Using Spring Boot and Thymeleaf, it’s easy to send HTML emails to your users. This post will show the configuration and logic to send an email. We won’t go into details on how to setup the template, that’s for another time.
Project setup
Assuming you already use Spring Boot, we need to add two dependencies for this to work. The first is spring-boot-starter-mail, for sending the email. The second is spring-boot-starter-thymeleaf for handling the HTML template that we are going to use.
<dependency> <groupId>org.springframework.boot</groupId> <artifactId>spring-boot-starter-mail</artifactId> </dependency> <dependency> <groupId>org.springframework.boot</groupId> <artifactId>spring-boot-starter-thymeleaf</artifactId> </dependency>
Email configuration
We need to configure two beans. To send the email, we’re going to use Spring’s JavaMailSender. To resolve the template. we’re going to use Thymeleaf’s TemplateResolver. Since both beans are specifically configured for sending emails, we configure them in the same class.
JavaMailSender configuration
We need to create a properties file containing the mail server configuration. Let’s put it in src/main/resources/email/emailconfig.properties
email.host=mail.server.address email.username=username email.password=password
Next we’ll create the EmailConfiguration class.
@Configuration @PropertySource("classpath:/email/emailconfig.properties") public class EmailConfiguration { @Value("${email.host}") private String host; @Value("${email.username}") private String username; @Value("${email.password}") private String password; }
Using @PropertySource we reference the properties file we created earlier. The @Value annotation is used to reference the property in the properties file.
Let’s configure the JavaMailSender bean next.

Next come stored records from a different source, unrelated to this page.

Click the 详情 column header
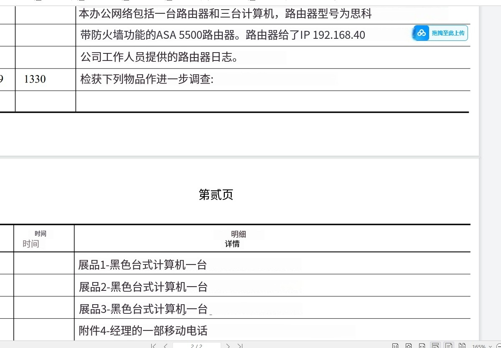 (232, 244)
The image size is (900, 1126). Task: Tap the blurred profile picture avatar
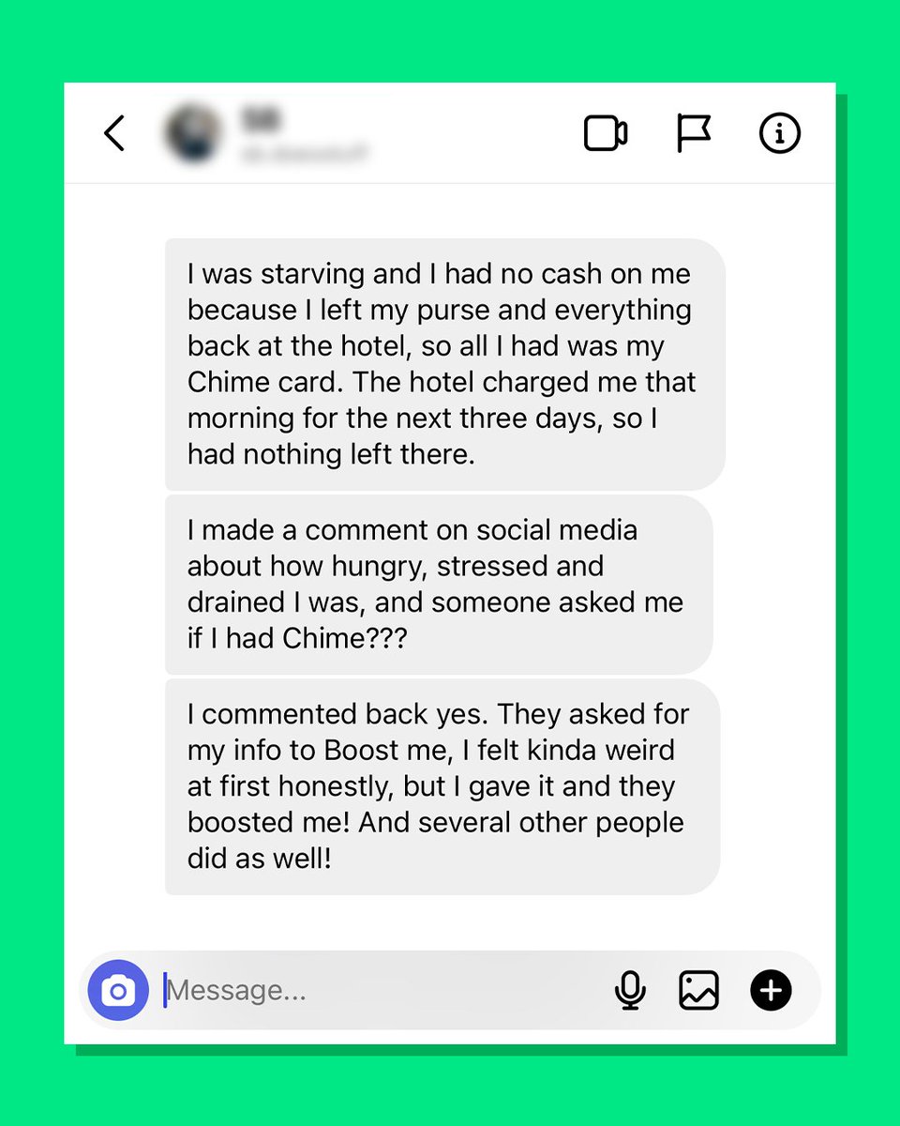(194, 133)
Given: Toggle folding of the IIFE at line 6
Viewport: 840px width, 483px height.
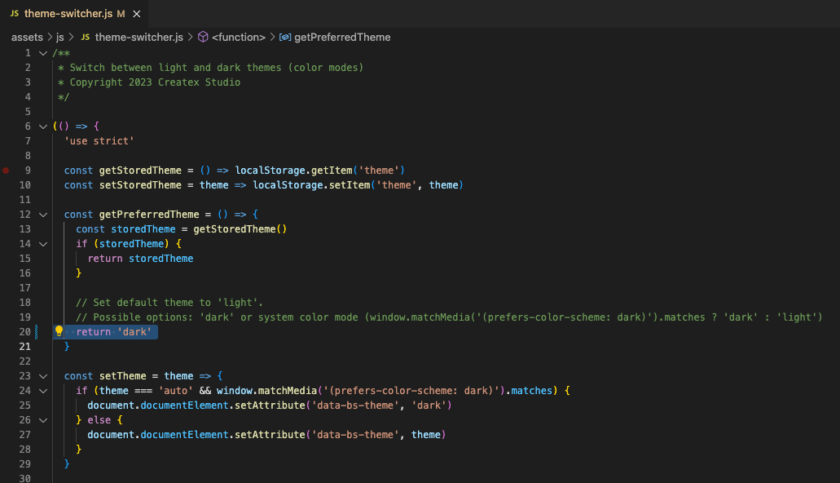Looking at the screenshot, I should point(42,126).
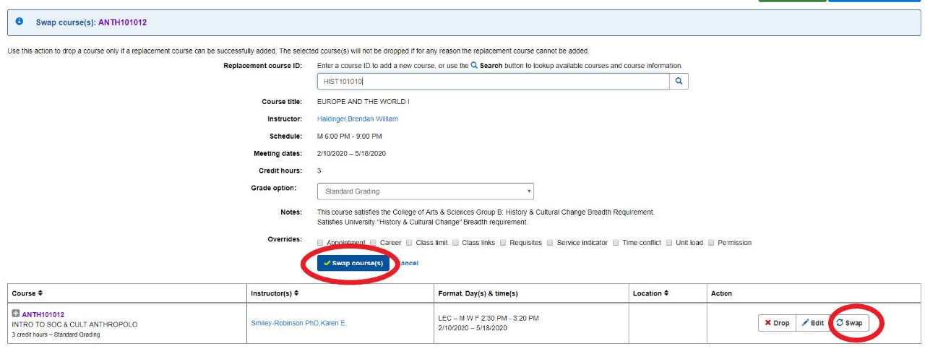Enable the Requisites override checkbox

[504, 243]
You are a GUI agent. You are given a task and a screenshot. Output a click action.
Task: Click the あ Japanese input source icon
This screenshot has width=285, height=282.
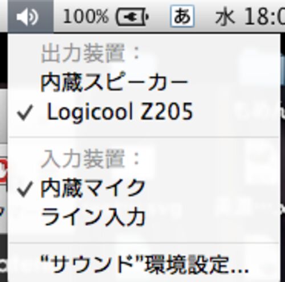(x=182, y=17)
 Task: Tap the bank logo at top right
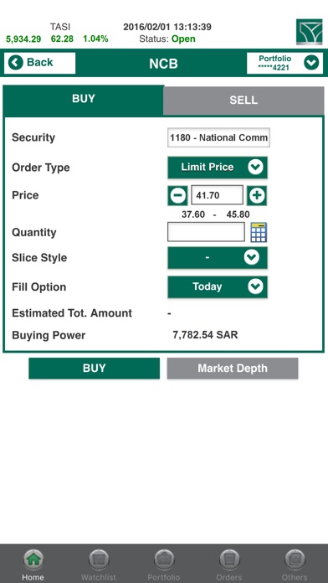[309, 32]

@Bean public JavaMailSender getJavaMailSender() { JavaMailSenderImpl mailSender = new JavaMailSenderImpl(); mailSender.setHost(host); mailSender.setPort(25); mailSender.setUsername(username); mailSender.setPassword(password); Properties props = mailSender.getJavaMailProperties(); props.put("mail.transport.protocol", "smtp"); props.put("mail.smtp.auth", "true"); props.put("mail.smtp.starttls.enable", "true"); props.put("mail.debug", "true"); return mailSender; }
This sets up a JavaMailSender configured to use the smtp protocol. It’s mostly self explanatory.
TemplateEngine configuration
To resolve and process the template, we need to configure a separate TemplateEngine. This TemplateEngine will only use one TemplateResolver. You could configure more if you need to.
@Bean public TemplateEngine emailTemplateEngine(){ final SpringTemplateEngine templateEngine = new SpringTemplateEngine(); templateEngine.addTemplateResolver(templateResolver()); return templateEngine; } private ITemplateResolver templateResolver() { final ClassLoaderTemplateResolver templateResolver = new ClassLoaderTemplateResolver(); templateResolver.setOrder(Integer.valueOf(1)); templateResolver.setResolvablePatterns(Collections.singleton("*")); templateResolver.setPrefix("/email/"); templateResolver.setSuffix(".html"); templateResolver.setTemplateMode(TemplateMode.HTML); templateResolver.setCharacterEncoding("UTF-8"); templateResolver.setCacheable(false); return templateResolver; } }
This TemplateResolver will look for templates in src/main/resources/email, with a name ending in .html. It will handle the file as an HTML file.
Email service
Now that the beans are configured, we’re going to create a service that actually sends the email.
@Log @Service public class EmailService { public static final String SENDER_ADDRESS = "from@email.com"; public static final String SUBJECT = "Subject of the email"; private final TemplateEngine templateEngine; private final JavaMailSender emailSender; @Autowired public EmailService(JavaMailSender emailSender, TemplateEngine emailTemplateEngine){ this.templateEngine = emailTemplateEngine; this.emailSender = emailSender; } public void send(Context context, String template, String address, String senderAddress, String subject){ try { final MimeMessage mimeMessage = this.emailSender.createMimeMessage(); final MimeMessageHelper messageHelper = new MimeMessageHelper(mimeMessage, "UTF-8"); messageHelper.setFrom(senderAddress); messageHelper.setTo(address); messageHelper.setSubject(subject); final String htmlContent = this.templateEngine.process(template, context); messageHelper.setText(htmlContent, true); emailSender.send(mimeMessage); } catch (MessagingException e){ log.warning(e.getMessage()); } } }
One thing to note here is the Context, which contains the data Thymeleaf uses to fill out the template. The ’template’ parameter contains the filename of the template to use, e.g. ‘email.html’. This file needs to be placed where the TemplateResolver will look, in src/main/resources/email.